Configuration Dist_upper Dist_down Dist_coat
No point control 35.65 21.13 43.34
Latent Noise Injection 27.32 16.34 30.38
Attention Q,K Injection 24.35 15.79 27.27
+ Zero-init 22.65 15.33 25.56
+ Condition-dropping 18.39 12.04 20.44
+ Point-weighted loss 17.65 10.32 20.32

Comparison of Training Point Pair Collection Methods (Landmark Distance↓)

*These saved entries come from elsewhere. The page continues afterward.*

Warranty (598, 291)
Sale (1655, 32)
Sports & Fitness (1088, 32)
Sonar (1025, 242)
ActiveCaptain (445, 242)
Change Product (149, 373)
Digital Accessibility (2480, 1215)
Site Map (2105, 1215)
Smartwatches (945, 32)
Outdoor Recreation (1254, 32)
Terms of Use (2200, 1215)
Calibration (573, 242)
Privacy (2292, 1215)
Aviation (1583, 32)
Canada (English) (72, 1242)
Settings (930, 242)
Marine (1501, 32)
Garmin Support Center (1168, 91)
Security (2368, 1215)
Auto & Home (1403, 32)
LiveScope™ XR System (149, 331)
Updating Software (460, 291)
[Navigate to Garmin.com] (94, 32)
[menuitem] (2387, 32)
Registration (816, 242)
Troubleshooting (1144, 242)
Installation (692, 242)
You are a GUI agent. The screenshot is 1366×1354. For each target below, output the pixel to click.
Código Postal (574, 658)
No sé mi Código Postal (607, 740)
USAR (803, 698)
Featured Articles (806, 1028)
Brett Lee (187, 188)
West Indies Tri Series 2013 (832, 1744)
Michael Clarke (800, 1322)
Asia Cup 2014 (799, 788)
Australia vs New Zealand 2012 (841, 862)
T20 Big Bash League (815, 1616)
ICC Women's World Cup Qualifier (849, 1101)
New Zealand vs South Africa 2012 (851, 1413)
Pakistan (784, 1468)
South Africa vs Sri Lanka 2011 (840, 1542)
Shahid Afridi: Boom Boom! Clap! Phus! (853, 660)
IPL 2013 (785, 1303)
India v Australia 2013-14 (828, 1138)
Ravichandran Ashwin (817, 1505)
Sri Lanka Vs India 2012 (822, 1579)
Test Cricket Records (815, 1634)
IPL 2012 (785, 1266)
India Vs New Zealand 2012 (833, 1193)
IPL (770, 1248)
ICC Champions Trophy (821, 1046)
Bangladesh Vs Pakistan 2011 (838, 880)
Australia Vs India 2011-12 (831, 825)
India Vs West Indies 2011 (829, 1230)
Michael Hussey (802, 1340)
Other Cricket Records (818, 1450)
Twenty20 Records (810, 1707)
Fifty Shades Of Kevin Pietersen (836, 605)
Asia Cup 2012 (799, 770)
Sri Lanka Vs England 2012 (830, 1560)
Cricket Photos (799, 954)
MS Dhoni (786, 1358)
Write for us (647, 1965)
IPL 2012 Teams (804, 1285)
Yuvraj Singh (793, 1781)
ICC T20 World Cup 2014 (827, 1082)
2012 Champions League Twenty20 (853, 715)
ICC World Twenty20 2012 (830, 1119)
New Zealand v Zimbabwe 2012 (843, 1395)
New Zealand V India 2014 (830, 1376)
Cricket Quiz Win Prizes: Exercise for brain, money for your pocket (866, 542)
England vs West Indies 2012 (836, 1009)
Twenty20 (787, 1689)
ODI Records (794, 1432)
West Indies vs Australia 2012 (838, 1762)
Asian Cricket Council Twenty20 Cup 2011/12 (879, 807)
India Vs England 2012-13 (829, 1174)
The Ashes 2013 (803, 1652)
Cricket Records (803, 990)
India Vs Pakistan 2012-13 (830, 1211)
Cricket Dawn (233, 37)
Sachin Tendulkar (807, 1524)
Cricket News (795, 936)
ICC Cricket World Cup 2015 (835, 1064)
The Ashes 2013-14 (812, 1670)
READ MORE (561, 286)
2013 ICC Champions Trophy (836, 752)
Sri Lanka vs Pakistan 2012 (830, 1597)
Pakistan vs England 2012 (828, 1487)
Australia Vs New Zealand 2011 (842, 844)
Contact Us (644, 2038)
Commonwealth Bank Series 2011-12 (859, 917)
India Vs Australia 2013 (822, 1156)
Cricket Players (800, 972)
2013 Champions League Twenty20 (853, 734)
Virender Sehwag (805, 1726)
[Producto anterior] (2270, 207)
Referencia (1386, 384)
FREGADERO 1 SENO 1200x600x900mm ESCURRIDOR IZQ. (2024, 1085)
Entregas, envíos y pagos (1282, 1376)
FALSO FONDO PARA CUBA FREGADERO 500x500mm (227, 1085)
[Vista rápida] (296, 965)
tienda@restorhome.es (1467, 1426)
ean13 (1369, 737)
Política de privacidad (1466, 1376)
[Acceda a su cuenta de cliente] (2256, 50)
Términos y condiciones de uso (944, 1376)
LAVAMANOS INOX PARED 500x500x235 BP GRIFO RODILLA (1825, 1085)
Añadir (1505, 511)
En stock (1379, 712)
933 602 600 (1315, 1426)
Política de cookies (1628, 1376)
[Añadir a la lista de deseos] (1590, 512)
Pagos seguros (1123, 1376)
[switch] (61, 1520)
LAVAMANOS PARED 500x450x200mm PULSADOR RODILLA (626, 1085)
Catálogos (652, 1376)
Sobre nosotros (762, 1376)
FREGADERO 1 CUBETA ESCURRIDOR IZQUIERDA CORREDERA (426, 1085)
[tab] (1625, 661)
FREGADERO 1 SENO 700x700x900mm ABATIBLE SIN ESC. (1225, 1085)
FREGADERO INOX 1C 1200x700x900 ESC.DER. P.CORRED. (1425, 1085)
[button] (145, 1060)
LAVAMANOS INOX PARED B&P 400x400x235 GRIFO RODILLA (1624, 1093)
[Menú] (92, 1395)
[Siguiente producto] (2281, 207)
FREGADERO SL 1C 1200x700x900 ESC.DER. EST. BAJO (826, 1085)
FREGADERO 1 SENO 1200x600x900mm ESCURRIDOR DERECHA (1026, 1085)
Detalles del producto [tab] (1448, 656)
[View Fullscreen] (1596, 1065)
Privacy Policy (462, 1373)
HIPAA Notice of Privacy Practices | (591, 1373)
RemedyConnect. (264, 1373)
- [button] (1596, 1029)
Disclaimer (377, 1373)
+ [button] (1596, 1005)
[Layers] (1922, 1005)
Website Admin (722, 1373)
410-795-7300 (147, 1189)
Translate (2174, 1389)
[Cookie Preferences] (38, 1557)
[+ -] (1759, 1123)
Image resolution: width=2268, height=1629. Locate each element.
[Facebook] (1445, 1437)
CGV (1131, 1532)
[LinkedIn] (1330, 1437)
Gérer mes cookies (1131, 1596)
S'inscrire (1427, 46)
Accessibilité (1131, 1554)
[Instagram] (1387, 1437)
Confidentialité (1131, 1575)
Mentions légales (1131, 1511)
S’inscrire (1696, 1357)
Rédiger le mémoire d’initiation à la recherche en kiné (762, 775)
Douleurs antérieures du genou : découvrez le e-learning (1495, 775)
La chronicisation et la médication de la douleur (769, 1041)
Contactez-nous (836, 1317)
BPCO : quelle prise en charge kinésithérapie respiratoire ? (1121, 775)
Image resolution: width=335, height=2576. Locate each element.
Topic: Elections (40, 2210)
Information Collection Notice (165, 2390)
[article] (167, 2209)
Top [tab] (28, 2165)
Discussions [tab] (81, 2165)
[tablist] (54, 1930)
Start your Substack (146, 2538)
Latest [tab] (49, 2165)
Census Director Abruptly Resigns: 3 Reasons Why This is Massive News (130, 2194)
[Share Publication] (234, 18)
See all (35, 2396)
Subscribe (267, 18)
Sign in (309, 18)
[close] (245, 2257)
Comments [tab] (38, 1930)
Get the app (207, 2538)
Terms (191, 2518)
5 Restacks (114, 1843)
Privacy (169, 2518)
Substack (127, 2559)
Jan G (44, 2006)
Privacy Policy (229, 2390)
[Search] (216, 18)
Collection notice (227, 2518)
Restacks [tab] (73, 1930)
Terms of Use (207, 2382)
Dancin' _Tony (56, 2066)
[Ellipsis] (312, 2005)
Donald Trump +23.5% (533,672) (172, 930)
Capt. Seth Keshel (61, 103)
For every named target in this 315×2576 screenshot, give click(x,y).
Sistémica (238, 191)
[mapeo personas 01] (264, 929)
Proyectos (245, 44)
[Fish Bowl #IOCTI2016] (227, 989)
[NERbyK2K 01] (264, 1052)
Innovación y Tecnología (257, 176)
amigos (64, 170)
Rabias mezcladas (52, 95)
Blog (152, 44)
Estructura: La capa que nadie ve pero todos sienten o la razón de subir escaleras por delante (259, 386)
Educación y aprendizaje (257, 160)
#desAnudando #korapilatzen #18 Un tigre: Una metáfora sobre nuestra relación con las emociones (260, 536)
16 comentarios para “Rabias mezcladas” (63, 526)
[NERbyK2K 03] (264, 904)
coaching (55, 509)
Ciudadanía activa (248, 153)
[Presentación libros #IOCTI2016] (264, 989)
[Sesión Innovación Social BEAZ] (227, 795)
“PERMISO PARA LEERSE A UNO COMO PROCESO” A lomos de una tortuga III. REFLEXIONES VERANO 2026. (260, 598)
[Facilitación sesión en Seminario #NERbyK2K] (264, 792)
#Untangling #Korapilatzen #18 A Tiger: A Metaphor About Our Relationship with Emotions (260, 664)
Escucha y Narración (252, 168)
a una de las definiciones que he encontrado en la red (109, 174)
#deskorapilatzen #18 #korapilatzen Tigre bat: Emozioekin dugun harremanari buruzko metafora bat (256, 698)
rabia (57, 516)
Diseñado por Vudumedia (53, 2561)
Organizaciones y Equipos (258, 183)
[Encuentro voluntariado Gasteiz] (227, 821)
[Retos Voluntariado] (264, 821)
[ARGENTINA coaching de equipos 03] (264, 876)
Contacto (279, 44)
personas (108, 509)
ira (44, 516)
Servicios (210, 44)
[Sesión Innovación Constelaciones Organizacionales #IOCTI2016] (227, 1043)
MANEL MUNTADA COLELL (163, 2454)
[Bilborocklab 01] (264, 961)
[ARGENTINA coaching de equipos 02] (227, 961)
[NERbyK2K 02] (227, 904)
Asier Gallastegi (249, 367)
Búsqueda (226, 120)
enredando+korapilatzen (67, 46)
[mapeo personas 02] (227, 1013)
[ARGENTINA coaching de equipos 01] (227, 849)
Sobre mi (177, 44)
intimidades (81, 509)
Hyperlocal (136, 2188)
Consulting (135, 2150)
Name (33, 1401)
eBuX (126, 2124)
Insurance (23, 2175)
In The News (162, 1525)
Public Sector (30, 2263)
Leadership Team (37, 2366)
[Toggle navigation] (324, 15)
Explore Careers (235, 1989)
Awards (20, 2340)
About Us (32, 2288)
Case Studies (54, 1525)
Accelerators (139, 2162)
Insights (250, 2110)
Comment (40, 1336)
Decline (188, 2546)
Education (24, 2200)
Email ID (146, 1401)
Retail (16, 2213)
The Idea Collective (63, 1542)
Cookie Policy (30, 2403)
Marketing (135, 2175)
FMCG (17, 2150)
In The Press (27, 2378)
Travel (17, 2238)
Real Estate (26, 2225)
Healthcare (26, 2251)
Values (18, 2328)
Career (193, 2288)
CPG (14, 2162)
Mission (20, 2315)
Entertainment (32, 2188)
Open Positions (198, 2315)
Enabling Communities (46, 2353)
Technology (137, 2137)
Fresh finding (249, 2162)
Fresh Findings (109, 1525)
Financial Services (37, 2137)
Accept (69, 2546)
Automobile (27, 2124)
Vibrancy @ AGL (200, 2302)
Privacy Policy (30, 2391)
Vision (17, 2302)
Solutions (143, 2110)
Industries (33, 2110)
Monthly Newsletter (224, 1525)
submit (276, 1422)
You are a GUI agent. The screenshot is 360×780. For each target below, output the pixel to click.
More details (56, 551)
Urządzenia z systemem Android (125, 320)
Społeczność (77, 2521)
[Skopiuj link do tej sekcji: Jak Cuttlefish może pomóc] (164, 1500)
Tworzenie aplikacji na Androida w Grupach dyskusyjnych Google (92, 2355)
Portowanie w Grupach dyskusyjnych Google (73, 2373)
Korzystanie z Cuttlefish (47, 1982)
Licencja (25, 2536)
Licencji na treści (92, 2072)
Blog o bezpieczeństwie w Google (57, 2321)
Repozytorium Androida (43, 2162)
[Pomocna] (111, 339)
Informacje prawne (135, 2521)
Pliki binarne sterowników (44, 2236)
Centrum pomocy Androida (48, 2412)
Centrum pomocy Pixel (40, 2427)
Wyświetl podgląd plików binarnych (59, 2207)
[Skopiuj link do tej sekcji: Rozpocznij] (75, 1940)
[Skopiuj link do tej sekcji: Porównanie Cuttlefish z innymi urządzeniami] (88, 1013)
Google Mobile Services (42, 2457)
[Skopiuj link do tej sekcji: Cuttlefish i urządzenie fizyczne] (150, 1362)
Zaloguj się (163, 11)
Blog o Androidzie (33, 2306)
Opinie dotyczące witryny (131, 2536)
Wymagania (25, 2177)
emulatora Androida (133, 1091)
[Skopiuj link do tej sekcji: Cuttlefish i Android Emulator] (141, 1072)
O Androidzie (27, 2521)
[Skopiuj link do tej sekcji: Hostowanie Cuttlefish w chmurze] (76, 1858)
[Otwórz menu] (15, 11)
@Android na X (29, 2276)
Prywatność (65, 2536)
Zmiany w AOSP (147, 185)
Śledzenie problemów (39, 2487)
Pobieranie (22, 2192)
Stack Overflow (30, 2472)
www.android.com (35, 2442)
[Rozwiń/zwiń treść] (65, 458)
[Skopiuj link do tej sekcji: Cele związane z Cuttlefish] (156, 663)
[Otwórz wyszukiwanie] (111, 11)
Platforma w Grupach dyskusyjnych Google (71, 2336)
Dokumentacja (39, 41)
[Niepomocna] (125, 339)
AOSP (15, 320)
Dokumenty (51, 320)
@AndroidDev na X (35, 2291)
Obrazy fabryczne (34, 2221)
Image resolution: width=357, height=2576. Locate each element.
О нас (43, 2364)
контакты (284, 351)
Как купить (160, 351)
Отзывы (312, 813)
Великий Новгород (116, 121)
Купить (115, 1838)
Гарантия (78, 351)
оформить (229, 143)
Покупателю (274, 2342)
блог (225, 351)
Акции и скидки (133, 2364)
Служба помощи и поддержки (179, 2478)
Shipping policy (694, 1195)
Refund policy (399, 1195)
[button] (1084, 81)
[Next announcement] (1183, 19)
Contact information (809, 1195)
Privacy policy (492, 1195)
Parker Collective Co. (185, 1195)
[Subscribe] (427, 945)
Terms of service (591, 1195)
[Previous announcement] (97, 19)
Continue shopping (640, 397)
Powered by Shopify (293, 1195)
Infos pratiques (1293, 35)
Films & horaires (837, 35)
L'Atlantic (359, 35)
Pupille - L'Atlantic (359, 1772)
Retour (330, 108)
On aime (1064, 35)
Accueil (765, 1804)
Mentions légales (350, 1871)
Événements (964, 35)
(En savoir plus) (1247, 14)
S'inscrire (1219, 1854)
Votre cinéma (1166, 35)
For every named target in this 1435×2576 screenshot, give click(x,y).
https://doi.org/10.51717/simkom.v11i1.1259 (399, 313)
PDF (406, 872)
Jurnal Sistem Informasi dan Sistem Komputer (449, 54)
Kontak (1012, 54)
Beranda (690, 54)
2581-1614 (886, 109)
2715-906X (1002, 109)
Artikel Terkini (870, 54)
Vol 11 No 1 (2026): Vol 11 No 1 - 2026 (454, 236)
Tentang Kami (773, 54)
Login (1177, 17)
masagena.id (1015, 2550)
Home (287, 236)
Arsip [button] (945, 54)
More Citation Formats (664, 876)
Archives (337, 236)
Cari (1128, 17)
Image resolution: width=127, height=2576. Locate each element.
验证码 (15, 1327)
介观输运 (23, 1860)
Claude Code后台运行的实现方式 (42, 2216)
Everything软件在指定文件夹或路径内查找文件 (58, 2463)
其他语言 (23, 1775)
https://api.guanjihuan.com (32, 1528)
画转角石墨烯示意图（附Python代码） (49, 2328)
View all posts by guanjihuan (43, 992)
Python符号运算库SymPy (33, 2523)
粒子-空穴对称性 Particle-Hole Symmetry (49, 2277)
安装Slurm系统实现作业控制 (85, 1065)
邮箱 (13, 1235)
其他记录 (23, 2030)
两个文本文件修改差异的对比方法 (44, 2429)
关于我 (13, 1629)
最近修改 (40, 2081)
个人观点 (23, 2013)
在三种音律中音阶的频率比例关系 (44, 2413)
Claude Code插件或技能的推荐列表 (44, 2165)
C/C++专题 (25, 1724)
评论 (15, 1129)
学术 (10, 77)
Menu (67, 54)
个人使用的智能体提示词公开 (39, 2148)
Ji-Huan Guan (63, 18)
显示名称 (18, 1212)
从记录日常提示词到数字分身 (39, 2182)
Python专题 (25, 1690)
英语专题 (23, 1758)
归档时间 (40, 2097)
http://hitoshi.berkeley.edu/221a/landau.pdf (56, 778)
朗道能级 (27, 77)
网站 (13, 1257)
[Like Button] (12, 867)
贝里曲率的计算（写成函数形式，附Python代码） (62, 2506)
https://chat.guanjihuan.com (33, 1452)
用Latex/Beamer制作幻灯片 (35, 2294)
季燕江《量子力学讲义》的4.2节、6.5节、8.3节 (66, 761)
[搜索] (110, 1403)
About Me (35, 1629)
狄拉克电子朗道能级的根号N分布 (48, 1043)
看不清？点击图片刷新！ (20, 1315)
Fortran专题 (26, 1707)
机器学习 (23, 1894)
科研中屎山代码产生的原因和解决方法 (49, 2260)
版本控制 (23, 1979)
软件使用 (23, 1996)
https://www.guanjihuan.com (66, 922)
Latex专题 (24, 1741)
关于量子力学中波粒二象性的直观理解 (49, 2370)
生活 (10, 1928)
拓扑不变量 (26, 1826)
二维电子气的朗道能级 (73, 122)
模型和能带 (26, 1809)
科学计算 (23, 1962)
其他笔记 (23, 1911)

Matching Method Dist_upper Dist_down Dist_coat
SuperGlue 134.04 128.34 187.30
CLIP 93.42 89.23 129.24
DINOv2 83.24 70.08 103.54
Reference U-Net 59.34 35.23 79.98
Stable Diffusion 43.44 29.94 59.45

Key Findings

  • The Reference U-Net is key to maintaining garment details, whereas CLIP, DINOv2, or ControlNet struggle to retain fine patterns like logos and text.
  • Attention Q/K injection performs better than Latent Noise injection because it directly establishes correspondences during the feature aggregation stage.
  • The three enhancement strategies (zero-init, condition-dropping, point-weighted loss) incrementally contribute to the performance, with condition-dropping bringing the largest improvement.
  • Pre-trained SD features significantly outperform traditional matching methods (e.g., SuperGlue) in non-rigid (deformable clothing) matching, validating the semantic correspondence capability of diffusion features.

Highlights & Insights

  1. Pioneering Interaction Paradigm: Introduces the concept of click-and-drag control for wearing styles in virtual try-on for the first time, shifting from 'passive generation' to 'active customization'.
  2. Permutation-Invariant Point Embedding Design: Numerical values are randomly assigned to achieve the permutable property of control points, enabling the model to support an arbitrary number of points at arbitrary locations.
  3. Unified Framework: A single model can perform multiple tasks—including standard try-on, manipulable try-on, multi-garment try-on, and model-to-model try-on—in a single inference pass.
  4. Clever Use of Diffusion Models for Non-Rigid Matching: Discovers that pre-trained SD naturally possesses semantic correspondence capabilities, which is leveraged to collect training point pairs.

Limitations & Future Work

  1. The authors note that artifacts may still occur in small regions like hands, which could be mitigated by utilizing higher resolutions or larger models like SDXL.
  2. The collection of point pairs relies on the matching quality of pre-trained SD features, which might fail under extreme deformations.
  3. Currently only static images are supported; extending this to video try-on is a promising direction.
  4. Whether the maximum of K=24 control points is sufficient to cover all fine-grained control requirements remains to be explored further.
  5. The metric used to quantitatively evaluate manipulability (landmark distance) relies extensively on the accuracy of the FashionAI detector.
  • DragGAN/DragDiffusion: Drag-based image editing methods, which lack precision in clothing scenarios and often distort human body structures.
  • TryOnDiffusion: Also utilizes a dual U-Net, but requires massive multi-pose training data and lacks support for wearing style control.
  • StableVITON: Employs zero cross-attention to condition spatial encoders but achieves inferior detail preservation compared to Reference U-Net.
  • Insight: The semantic correspondence ability of diffusion models can serve as a general-purpose tool for dense matching of non-rigid objects.

Rating

  • Novelty: ⭐⭐⭐⭐⭐ It proposes the concept and complete solution for manipulable virtual try-on for the first time, with an elegantly designed sparse correspondence alignment.
  • Experimental Thoroughness: ⭐⭐⭐⭐ Evaluated on both standard and controllable dimensions with comprehensive ablations, though lacking user studies.
  • Writing Quality: ⭐⭐⭐⭐ The illustrations are rich and intuitive, the methodology description is clear, and the application scenarios are well demonstrated.
  • Value: ⭐⭐⭐⭐⭐ Directly applicable in the fashion industry, opening up a new interaction paradigm for virtual try-on.